The proposal to eliminate the emergency declaration and mask mandate—one of the few tools readily available to stymie the spread of Covid-19—raised eyebrows before Thursday’s events, not the least from Democratic lawmakers before it passed the Senate.

Twenty-three lobbies had publicly opposed the measure as of Wednesday. By Thursday afternoon, that group—including organizations representing health care workers, educators, churches and the federally recognized Oneida Nation—had grown to 46. Not one organization has come out in support of scrapping the statewide public health emergency called to fight a virus with multiple highly transmissible variants spreading in the U.S. and for which vaccine rollout at the federal and state level has so far been disjointed.

Wisconsin’s Department of Health Services reported 1,802 new cases of the coronavirus with 24 deaths on Thursday, bringing the totals to 538,348 and 5,811, respectively.

When the Assembly session got underway on Thursday, the chamber voted 57-36 in favor of a bill whose stated design is to prioritize and facilitate Covid-19 vaccination. The massive undertaking has been particularly slow-moving in the Badger State, which Vos called “a national embarrassment” on the Assembly floor, blaming the Evers administration for its shortcomings.

Gordon Hintz, a Democratic representative from Oshkosh and the Assembly’s minority leader, was the first to acknowledge that the chamber was not voting to repeal the mask mandate, which he called “a win for public health.”

Representative Lisa Subeck, D-Madison, largely blamed former President Donald Trump’s administration for vaccine shortages, chalking up Wisconsin’s stalled vaccination program as an issue of supply rather than ineptitude. Subeck said the vaccine bill “does not solve the problem we have” and instead adds more red tape and confusion and unfairly blames Evers for faults in the program.
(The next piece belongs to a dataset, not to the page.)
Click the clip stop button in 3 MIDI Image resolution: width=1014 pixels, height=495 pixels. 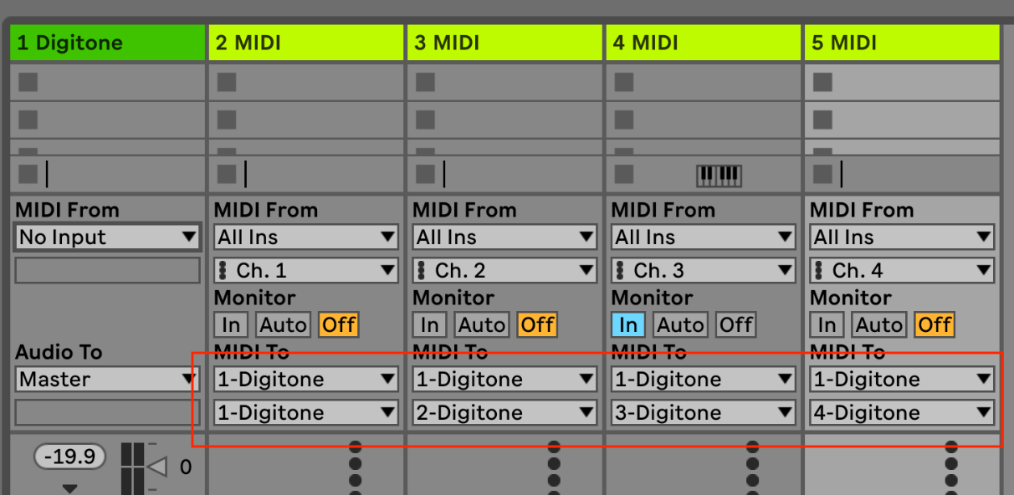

Joe Sanfellipo, a Republican representative from New Berlin who helped write the bill, called Subeck’s statements “misinformation” and charged lawmakers who vote against the bill as laying a smoke screen for the governor.

In the Senate, which convened just before the Assembly around noon on Thursday, Republican lawmakers passed a larger Covid-19 relief bill which included a last-minute amendment they said would allow them to end the unilateral emergency order without also forfeiting federal aid.

Representative Steven Nass, R-Whitewater, chief author of the resolution to repeal the governor’s emergency order, said the amendment covers the state if they terminate the order such that the feds cannot take their money back. Nass insinuated that they can do so in part because they believe the Wisconsin Supreme Court is preparing to rule that Evers’ current emergency declaration—and every other one he enacted since the high court struck down an extension to the first one last May—is illegal.

While some level of compromise was reached between Republicans and the governor with the Senate’s version of the relief bill, Democrats in the chamber still took issue with many provisions, including those that would try to force state employees to return to work in person, force the governor to make a plan to open the state capitol building to the public, tighten local control for closing schools and waive liability for employers from coronavirus-related lawsuits.

Senator Chris Larson, D-Milwaukee, appeared virtually and pointed out that Evers is almost certain to veto the relief bill if the Assembly passes it, which is not set in stone as of Thursday.

Senate Minority Leader Janet Bewley, D-Mason, concurred that the bill has no chance of seeing the light of day and said it does not actually do anything to meaningfully address Covid-19.

“The emperor has no clothes, we aren’t doing anything,” Bewley said. “There will be no victory lap today.”

Nass retorted that if Evers vetoes the bill, he will be the one throwing away federal food stamp funds, not the legislature.